**Extrait:**
5. En quatrième et dernier lieu, d'une part, aux termes de l'article 1er, paragraphe 1, de la convention de New York du 28 septembre 1954 : " Aux fins de la présente Convention, le terme ''apatride'' désigne une personne qu'aucun État ne considère comme son ressortissant par application de sa législation ". Aux termes de l'article L. 582-1 du code de l'entrée et du séjour des étrangers et du droit d'asile : " La qualité d'apatride est reconnue à toute personne qui répond à la définition de l'article 1er de la convention de New York, du 28 septembre 1954, relative au statut des apatrides. Ces personnes sont régies par les dispositions applicables aux apatrides en vertu de cette convention ". Aux termes de l'article L. 582-2 du même code : " L'Office français de protection des réfugiés et apatrides reconnaît la qualité d'apatride aux personnes remplissant les conditions mentionnées à l'article L. 582-1, au terme d'une procédure définie par décret en Conseil d'Etat ". La reconnaissance de la qualité d'apatride implique d'établir que l'Etat susceptible de regarder une personne comme son ressortissant par application de sa législation ne le considère pas comme tel.

6. D'autre part, le premier paragraphe de l'article 47 du code civil dispose : " Tout acte de l'état civil des Français et des étrangers fait en pays étranger et rédigé dans les formes usitées dans ce pays fait foi, sauf si d'autres actes ou pièces détenus, des données extérieures ou des éléments tirés de l'acte lui-même établissent que cet acte est irrégulier, falsifié ou que les faits qui y sont déclarés ne correspondent pas à la réalité ".

**Bloc de données:**
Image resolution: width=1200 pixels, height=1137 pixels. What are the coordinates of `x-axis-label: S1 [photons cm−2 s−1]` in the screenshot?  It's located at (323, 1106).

**À faire:**
A - Relevez toutes les dispositions juridiques dont l'extrait sur l'apatridie reproduit le texte, avec leur référence précise.
B - Veuillez rédiger la suite de l'extrait sur l'apatridie, en reprenant après sa dernière phrase.

**Corrigé de l'exercice:**
A -
- L'article 1er, paragraphe 1, de la convention de New York du 28 septembre 1954
- L'article L. 582-1 du code de l'entrée et du séjour des étrangers et du droit d'asile
- L'article L. 582-2 du code de l'entrée et du séjour des étrangers et du droit d'asile
- Le premier paragraphe de l'article 47 du code civil

B -
7. Pour rejeter la demande de reconnaissance de la qualité d'apatride de C... B..., l'OFPRA s'est fondé d'une part, sur le fait qu'en application de la loi n° 04/L-215 sur la citoyenneté du D... du 31 juillet 2013, C... B..., né de deux parents possédant la nationalité kosovare, est, en droit, fondé à se prévaloir de cette nationalité et d'autre part, sur le fait qu'il n'est pas démontré que la naissance de l'enfant n'ait pas été enregistrée sur les registres d'état civil la ville de Kraljevo, commune de naissance de ses deux parents ou ceux de la commune d'Obilic où ses parents soutiennent que l'enfant serait né et enfin qu'aucune démarche n'a été réalisée par ses parents pour pourvoir à l'enregistrement de leur enfant sur ces registres.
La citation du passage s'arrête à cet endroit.